[Corpora-List] No poverty of the stimulus
Yorick Wilks
Yorick at dcs.shef.ac.uk
Sun Jan 6 18:50:35 UTC 2008
I am sure Iain's observation is the key one that should shut this
correspondence down:
*all uttered strings are (positive) data (to linguistic enquiry)
*all events are (positive) data (to physics)
BUT
*some linguistic strings refute some grammatical hypotheses (without
implausible gymnastics)
*some events refute some physical theories (ditto)
so that's it--honour saved on all sides,and linguistics is like
science, with the proviso that there are negative-events-FOR-SPECIFIC-
THEORIES!
The all-time favourite is surely the Michelson-Morley experiment
(1906?) which showed there was no ether drag and so no ether
Yorick Wilks
!
On 4 Jan 2008, at 15:01, idcl wrote:
> Geoffrey Sampson wrote:
> But my main point is that, _even if we
> accept the claim that the child's data contains only positive and no
> negative information_, it CANNOT be the case that this makes it
> logically impossible to infer a grammar (that is a general theory
> using
> a limited range of principles to account for the numerous individual
> observed instances), because the natural sciences routinely produce
> general theories to account for empirical observations, and we know
> that
> natural scientists _never_ observe events violating physical laws.

**Supplied material**

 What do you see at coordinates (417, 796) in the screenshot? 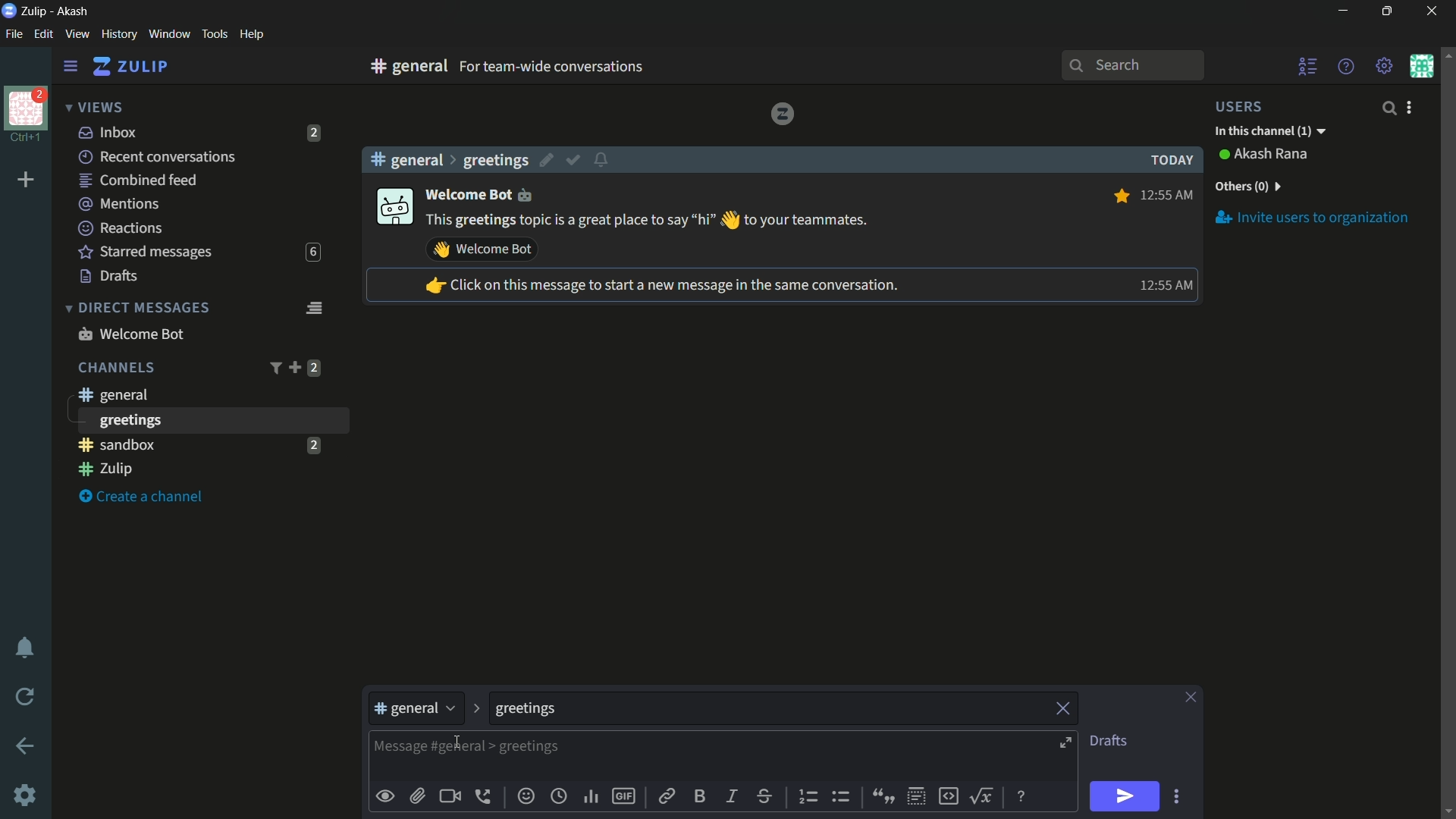
I see `upload files` at bounding box center [417, 796].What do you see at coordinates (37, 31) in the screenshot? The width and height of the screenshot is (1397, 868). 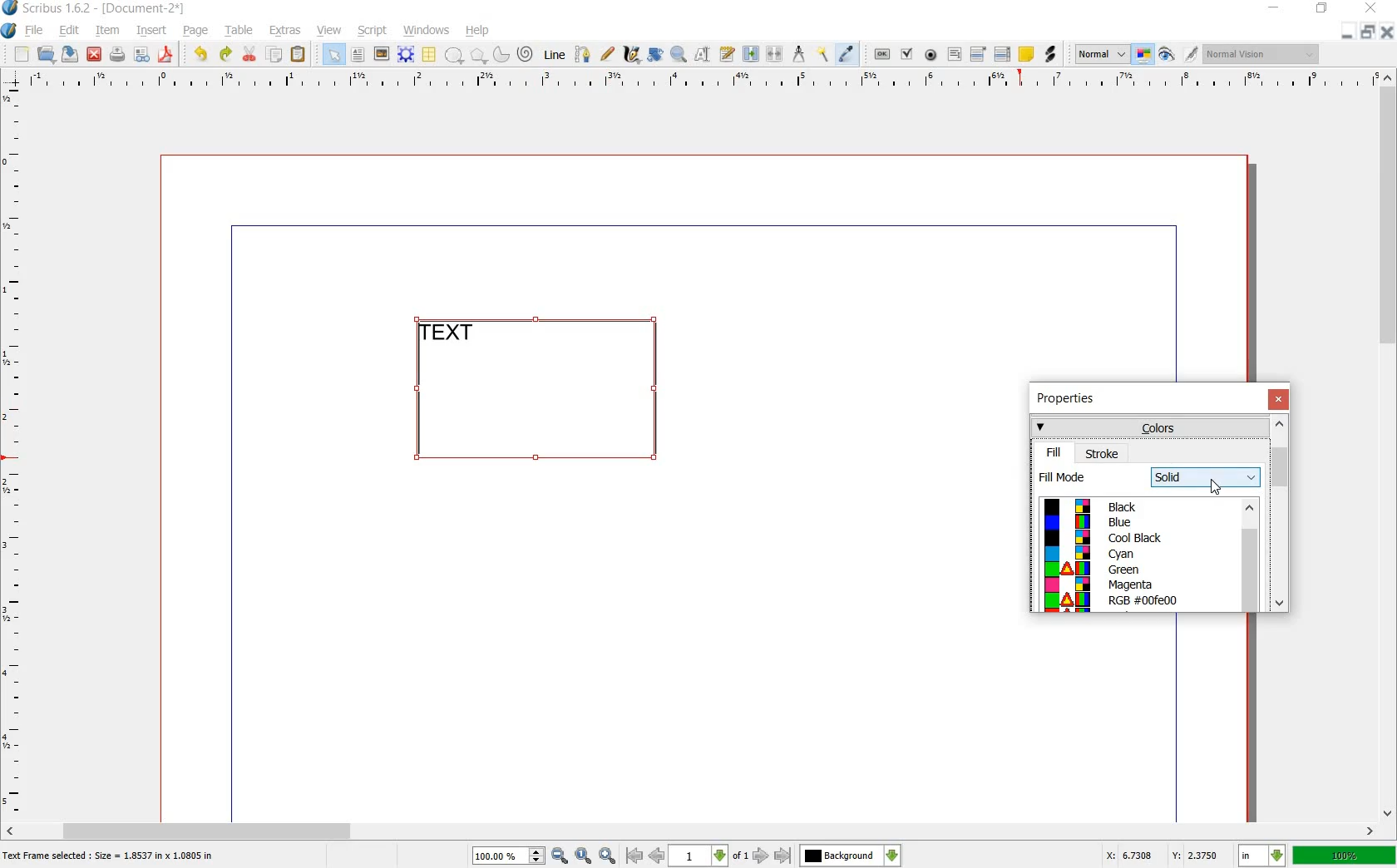 I see `file` at bounding box center [37, 31].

**To-do list**
(1) Which experiment does the Corpora-List post call the all-time favourite?
(2) Return the passage of the Corpora-List post starting with "[Corpora-List] No poverty" and going on through "(to linguistic enquiry)".
(3) Do these statements agree with the Corpora-List post? (a) The Michelson-Morley experiment showed there was no ether. (b) All uttered strings are negative data to linguistic enquiry. (c) Some events refute some physical theories. Answer yes or no for each, quoting the words that decide it.

**Task answers**
(1) The Michelson-Morley experiment.

(2)
[Corpora-List] No poverty of the stimulus
Yorick Wilks
Yorick at dcs.shef.ac.uk
Sun Jan 6 18:50:35 UTC 2008
I am sure Iain's observation is the key one that should shut this
correspondence down:
*all uttered strings are (positive) data (to linguistic enquiry)

(3)
(a) Yes: "which showed there was no ether drag and so no ether"
(b) No: "all uttered strings are (positive) data (to linguistic enquiry)"
(c) Yes: "some events refute some physical theories"